Outra exploração interessante, porém mal aproveitada, jaz no choque entre as realidades de Natasha e sua irmã, com a personagem de Florence Pugh representando alguém envolvida numa lógica estranha à de super-heróis do ocidente. É uma pena que o filme se aproveite disso somente para pesar a mão numa repetição exaustiva das mesmas piadas. Na verdade, todo o núcleo familiar é mal desenvolvido por problemas similares. As cenas que se dedicam à relação daquela suposta família não conseguem sensibilizar, muito menos relativizar isso de modo mais frontal através do cômico. O filme acaba transitando entre essas tentativas de ser sensível e profundo quando a trama pede um respiro dramático, e preencher todo o resto com alívios cômicos que mantenham vivo o dinamismo do jeito Marvel de fazer ação. Como nada é bem articulado, fica muito evidente qualquer incursão nesse sentido, soando formulaico ao extremo.
No fim, o único aspecto que fica realmente claro é a preocupação do filme em desenvolver uma ideia de sororidade. Evidentemente, o grande problema não está na temática em si, mas nos meios para se atingir isso. Na verdade, e isso mereceria um texto somente dedicado ao assunto, a grande dificuldade do MCU nos últimos anos parece estar em casar, de modo orgânico, o desenvolvimento de temáticas contemporâneas de interesse do seu público com o meio cinematográfico. Aqui em Viúva Negra, ao centralizar toda a narrativa num inimigo único, e configurar todo o resto como meras vítimas de uma manipulação, o filme torna-se um vazio, um mero joguete genérico de sensibilização coletiva.
É curioso como o próprio filme parece autoconsciente de suas dificuldades no ato final. Toda a cena de Natasha com Dreykov carrega uma atmosfera de desimportância. Isso parte já na atitude de superioridade da personagem de Johansson como alguém que já enfrentou inimigos maiores. Ao invés de potencializar a força dessa personagem, isso acaba diminuindo a importância do que se desdobra no filme. Tudo acaba se resolvendo numa cena com diálogos espertinhos em que cada um tenta se revelar à frente do outro nos seus planos. A ação em si, o conflito franco, torna-se expediente quando a cada momento o filme precisa reforçar que o grande inimigo é somente um.

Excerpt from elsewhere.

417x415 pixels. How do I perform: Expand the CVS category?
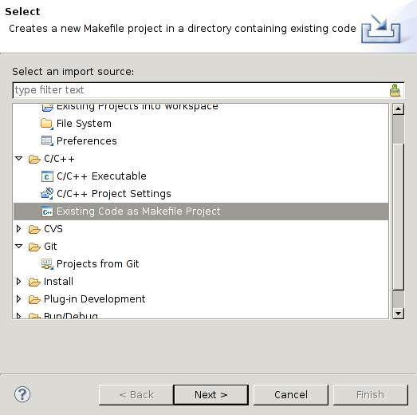(18, 229)
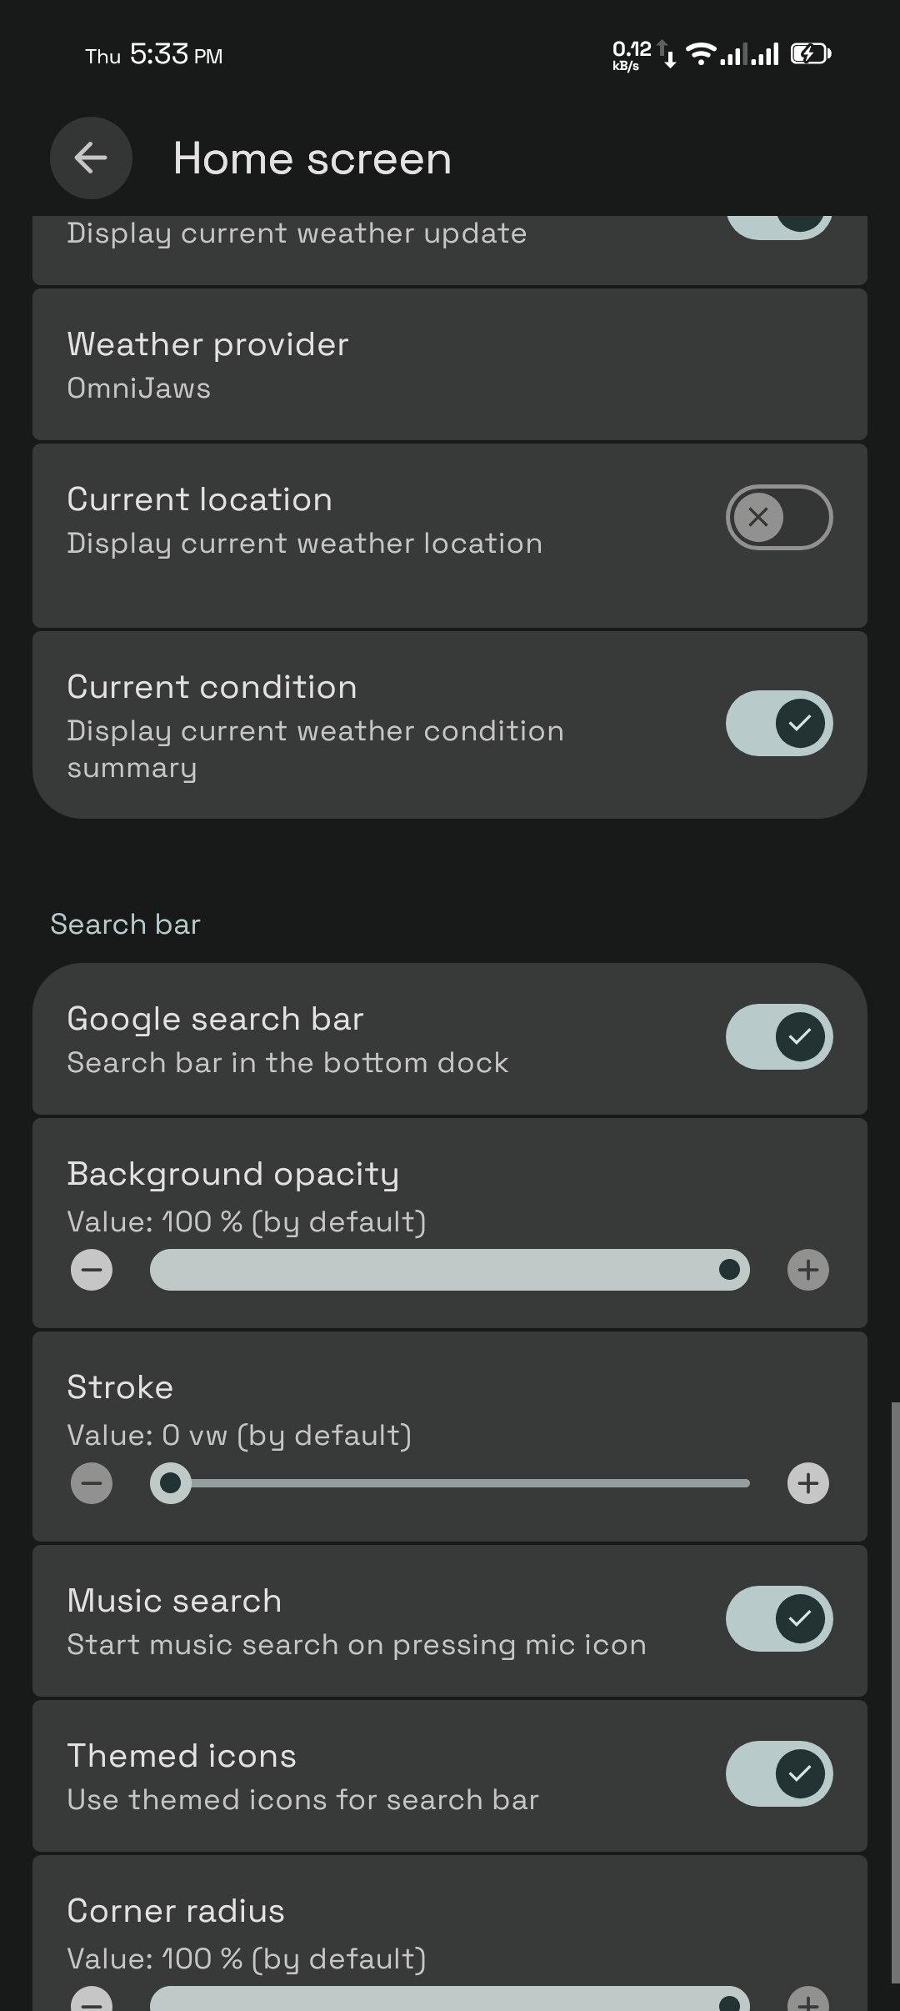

Nessa dificuldade de cativar, o filme lança mão de recursos genéricos para tentar chegar em algum lugar. No que parece uma tentativa de criar algum twist narrativo, o uso dos flashbacks aqui é uma das coisas mais desleixadas já feitas em algum filme do MCU. Além de oportunista, ao provocar viradas que só contribuem para esvaziar ainda mais a importância do que se passa em tela, o recurso parece até novelesco (no mau sentido) quando utiliza efeitos sonoros para indicar que houve uma transição. Mais gritante do que isso ainda é essa necessidade de maximizar tudo o que está em jogo. Já que a progressão da narrativa em si não consegue criar a tensão necessária, é preciso uma cena que ilustre genericamente toda a ameaça que Dreykov simboliza, expandindo isso numa sequência de imagens projetadas numa tela que demonstra o alcance mundial de suas ações e que parece uma cópia de dezenas de outros filmes do gênero.

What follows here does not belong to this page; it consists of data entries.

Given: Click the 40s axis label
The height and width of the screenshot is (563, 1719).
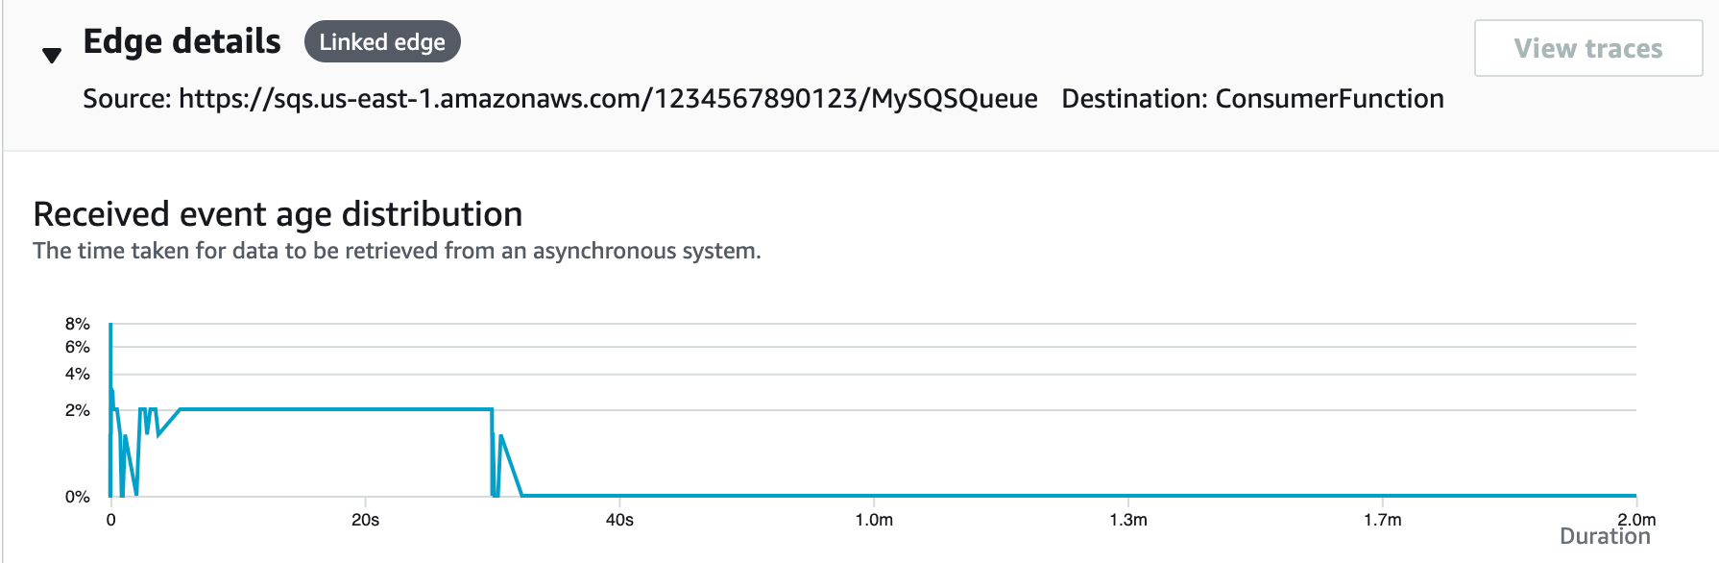Looking at the screenshot, I should 621,519.
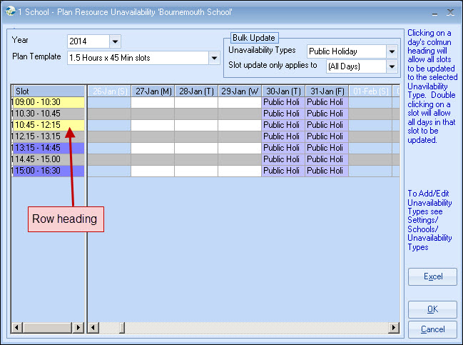The height and width of the screenshot is (345, 463).
Task: Open the Unavailability Types dropdown
Action: click(391, 51)
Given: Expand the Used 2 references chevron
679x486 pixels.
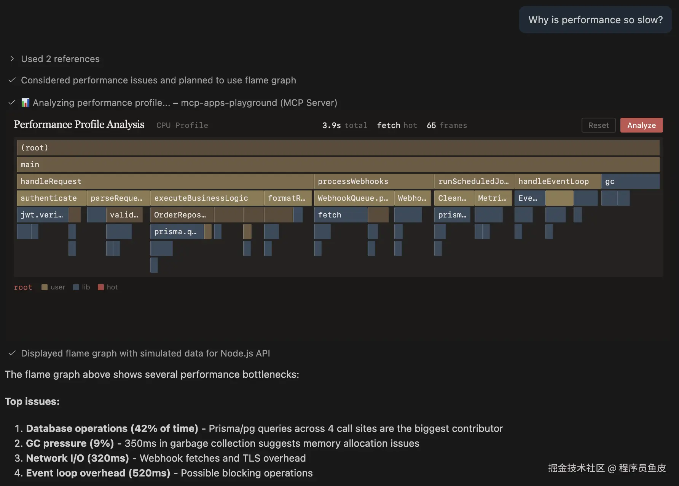Looking at the screenshot, I should [12, 59].
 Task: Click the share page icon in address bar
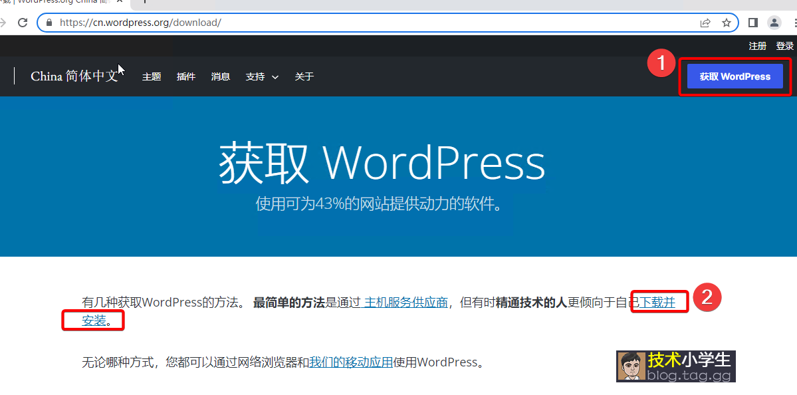click(705, 23)
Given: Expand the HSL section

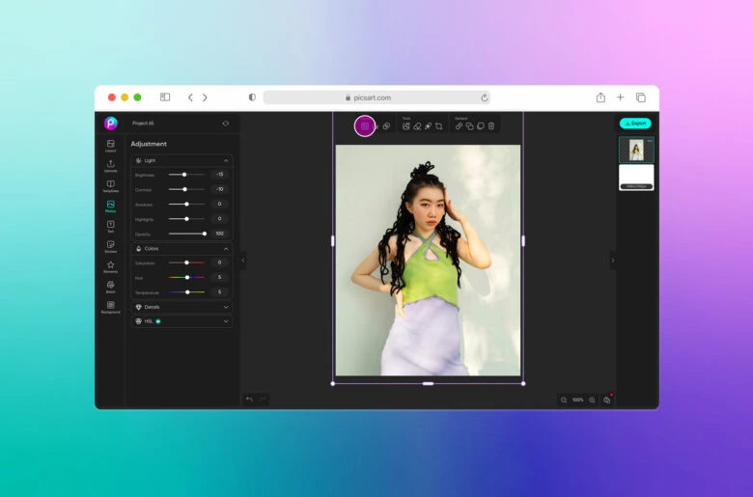Looking at the screenshot, I should 226,321.
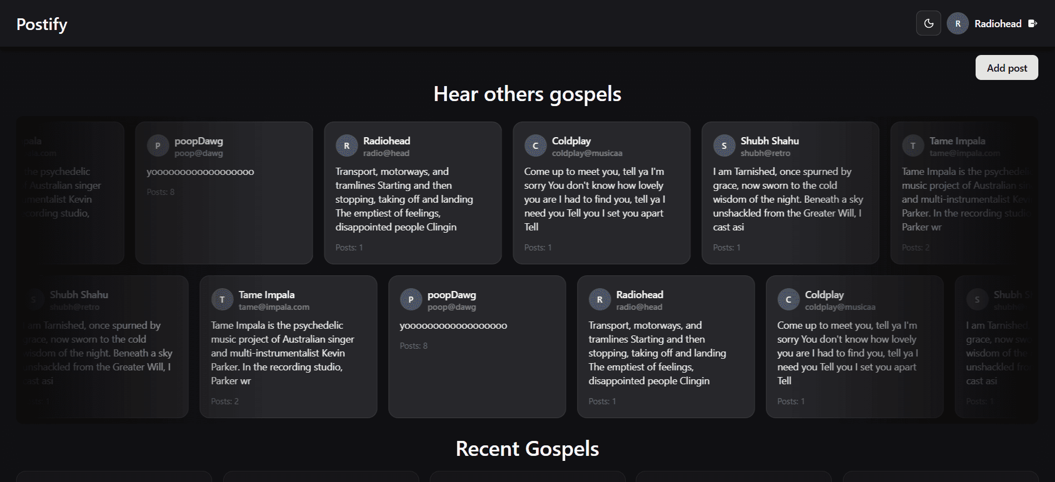Click the tame@impala.com handle in the bottom row

point(274,307)
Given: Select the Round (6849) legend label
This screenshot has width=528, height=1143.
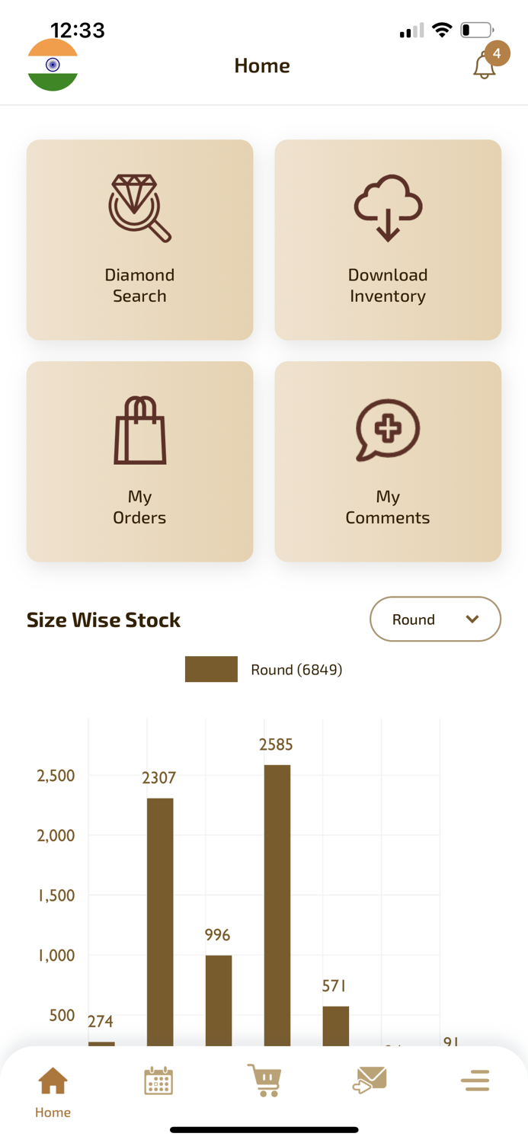Looking at the screenshot, I should 296,669.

Se nas relações entre personagens o filme é incipiente, e na progressão de sua trama é genérico, nem mesmo na estética da ação Viúva Negra consegue algo que o torne notável. Assim como em outros filmes da franquia, a decupagem trabalha na deslocalização do espectador nas cenas de luta e se aproveita muito pouco dos cenários e do formato anamórfico da imagem. A cena da fuga da prisão em meio a avalanche até apresenta alguns momentos interessantes, mas é tão breve que soa subaproveitada. A própria caracterização dos cenários e figurinos é estéril quando o filme não se aproveita desse universo novo de leste europeu para fazer algo que o torne diferente daquele já explorado em tantas outras produções. Nesse sentido, Pantera Negra ganha pontos por ao menos tentar fugir um pouco desse visual óbvio.
Chama atenção como o filme vai piorando em todos os aspectos no seu decorrer. Em termos de trama e dramaturgia, tudo vai ficando mais ilustrativo, enquanto a estética da ação torna-se mais descartável. Esse recurso de fragmentar a ação em diferentes núcleos de personagens não funciona quando nenhuma dessas vias toma frente. Tanto a montagem quanto a trama em si não desenvolvem preocupação alguma nesse sentido. O ato final é um passar de tempo no meio do nada, uma resolução que desde cedo deixa clara sua mensagem, mas que não envolve em nada além disso.
Por fim, fica a pergunta: Qual a necessidade desse spin-off? Ao que parece, nem mesmo o próprio filme consegue responder. Por falhar em desenvolver qualquer identidade própria, em termos dramáticos ou estéticos, Viúva Negra parece perdido no meio de tantos outros filmes do MCU.